Dalam webinar yang dibuka Sekda Provinsi Jatim DR Ir Heru Tjahjono MM itu, Nik Farid Faezuddin (Putra Pangeran Kerajaan Kelantan Malaysia) yang sedang studi Magister di Mesir dan Miftakhul Jannatin yang sedang menempuh Ph.D Student di National Yang Ming Chiao Tung University, Taiwan, agaknya menyebutkan solusi berbasis teknologi yang dilakukan Malaysia dan Taiwan dalam menaklukkan COVID-19.
"Selain melacak perkembangan COVID-19 seperti yang dilakukan Indonesia dengan PPKM dalam beberapa level, Pemerintah Malaysia juga mengembangkan aplikasi mysejahtera untuk pemantauan pergerakan masyarakat secara langsung oleh Kerajaan, sekaligus menjadi semacam 'scanner' untuk masuk area publik seperti toko," kata alumni IPNU Jombang itu.
Namun, ia juga mengaku kaget saat menempuh studi di Mesir yang justru bebas seolah tidak ada COVID-19.
"Kalau di Malaysia, kasus COVID-19 itu melonjak setelah ada pemilu di Sabah, maka di Mesir justru sudah menurun saat saya datang ke Mesir. Hanya di tempat ibadah saja yang mensyaratkan pakai masker, tapi di area publik lain sudah tidak ada kewajiban itu," katanya.
Solusi berbasis teknologi juga dilakukan Taiwan dalam menaklukkan COVID-19. Mantan Wakil Sekretaris IPPNU Sidoarjo 2016-2018 Miftakhul Jannatin yang kini menempuh Ph.D Student di National Yang Ming Chiao Tung University, Taiwan, menyatakan area publik di Taiwan dilengkapi dengan "barcode" untuk pengunjung, seperti toko atau mal, stasiun atau terminal, dan sebagainya.
"Saat mewajibkan vaksinasi dan masker, pemerintah Taiwan juga mengawalinya dengan sosialisasi berbasis sains, sehingga masyarakat patuh. Kalau anda melindungi diri sendiri, maka anda juga melindungi orang lain dan mencegah penularan," katanya dalam diskusi yang dipandu alumni IPPNU dan Duta Ning Sidoarjo 2017, Alimatun Fadhilatus Naini, S.Pd.
Selain itu, pemerintah menerapkan sanksi denda yang nilainya puluhan hingga ratusan juta, sehingga orang berpikir ulang kalau melanggar, misalnya makan di warung dengan jumlah pengunjung melebihi batas akan didenda Rp150 juta atau warungnya ditutup.
"Orang asing pun ada negara-negara tertentu yang dilarang masuk," katanya.
Sementara itu, Dosen dan Satgas COVID-19 Universitas Brawijaya, Malang, Jatim Dr. Ayunda Dewi Jayanti menegaskan bahwa tingginya kasus COVID-19 di Indonesia itu selalu bersamaan dengan tingginya pengetesan atau pelacakan dan juga bersamaan datangnya varian baru pada 7 Juni 2021 yang bermula dari Bangkalan (Jatim) dan Kudus (Jateng).
"Itu ada kaitannya dengan kedatangan pekerja migran saat terjadi varian baru," katanya.

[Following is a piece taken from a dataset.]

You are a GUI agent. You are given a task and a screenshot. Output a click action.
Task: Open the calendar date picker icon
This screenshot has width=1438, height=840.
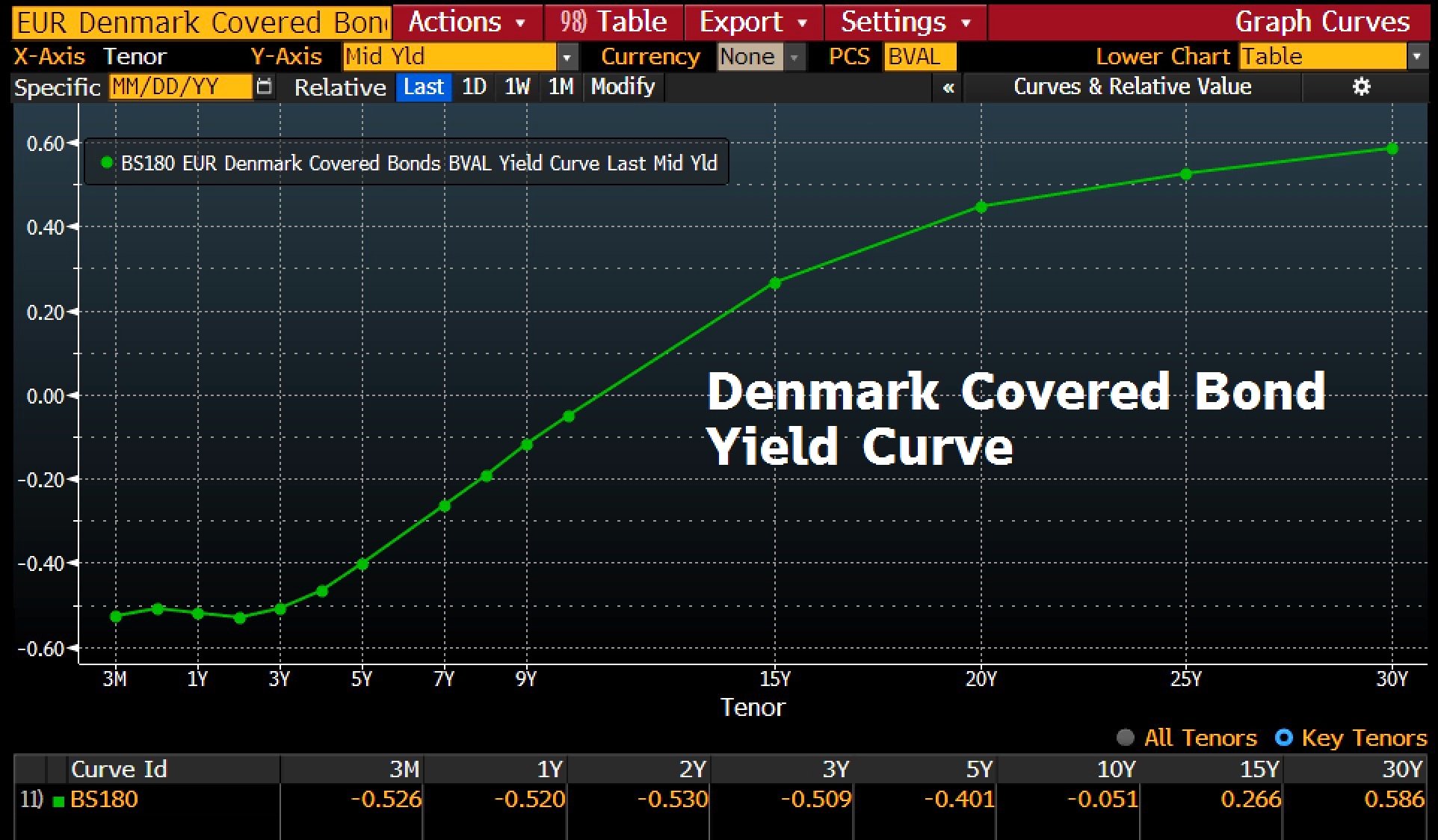pos(264,87)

Namun, kapan virus dan varian barunya itu berhenti memapar, tentu tidak ada yang tahu, karena itu IPNU-IPPNU harus "merdeka" dari COVID-19 dengan melakukan adaptasi secara teknologi seperti webinar internasional itu, dan juga hidup berdampingan dengan COVID-19 melalui protokol kesehatan yang ketat serta menjaga imun.

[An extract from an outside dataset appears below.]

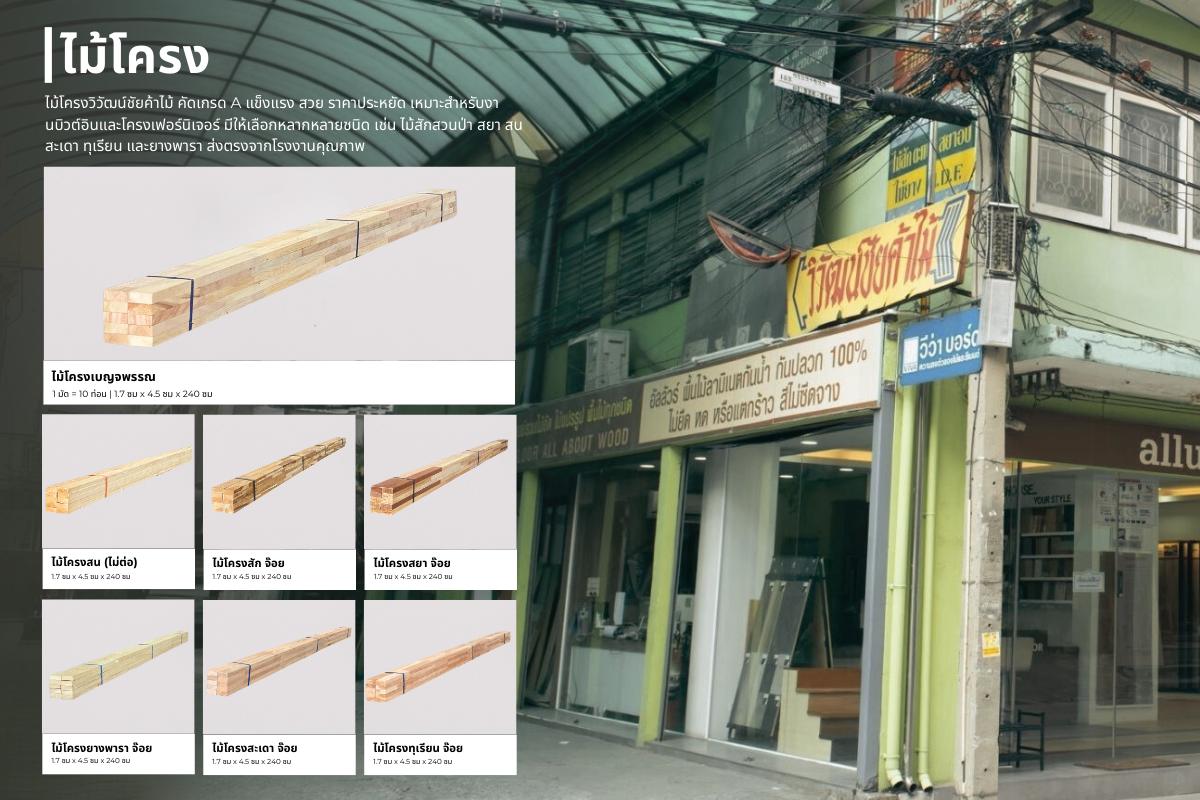
Task: Open the ไม้โครงสัก จ๊อย title link
Action: tap(248, 563)
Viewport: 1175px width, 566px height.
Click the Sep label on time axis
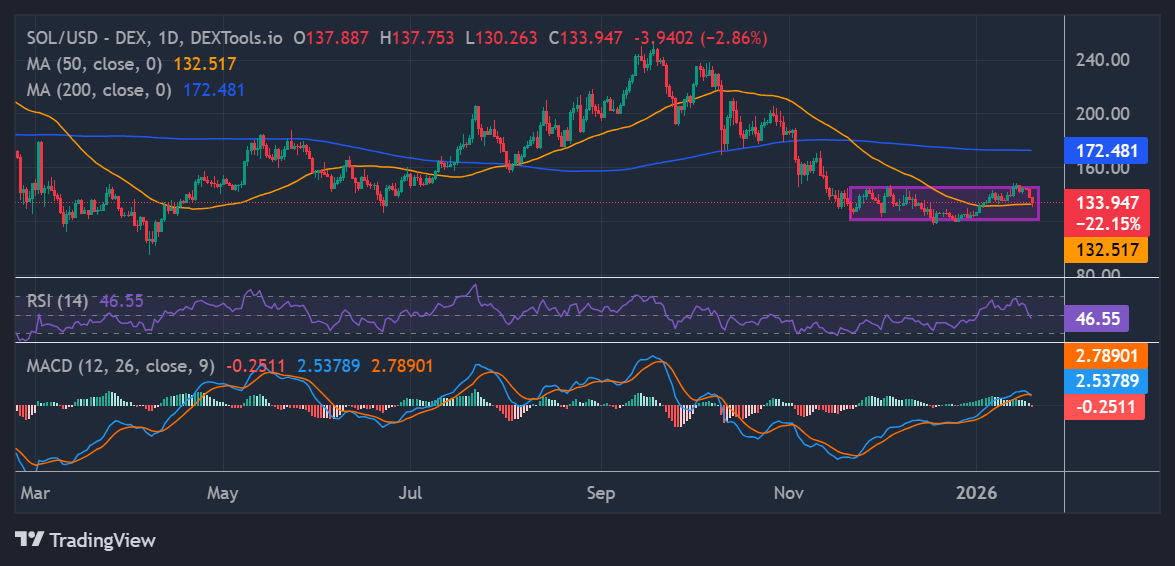pyautogui.click(x=600, y=493)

Pandangan dosen Unibraw itu agaknya tidak berbeda dengan pandangan Sekda Provinsi Jatim DR Ir Heru Tjahjono MM saat membuka webinar internasional itu.
"Solusi yang ditempuh Pemprov Jatim menangani COVID-19 adalah PPKM berlevel, vaksinasi, menerapkan isolasi terpadu untuk isoman, dan protokol kesehatan yang ketat. IPNU dapat berperan dalam kampanye atau sosialisasi terkait solusi yang dilakukan Pemprov Jatim itu," katanya.
Ya, pemerintah telah menangani COVID-19 dengan PPKM berlevel, vaksinasi, menerapkan isolasi terpadu untuk isoman, dan protokol kesehatan yang ketat.
Namun, agar Indonesia bisa "merdeka" dari COVID-19 pada HUT Ke-76 Kemerdekaan RI, maka bisa saja meniru solusi penanganan berbasis teknologi (digitalisasi), penerapan protokol kesehatan dengan ketat dan denda. Apalagi varian baru tidak dapat dianggap ringan dan cepat sirna.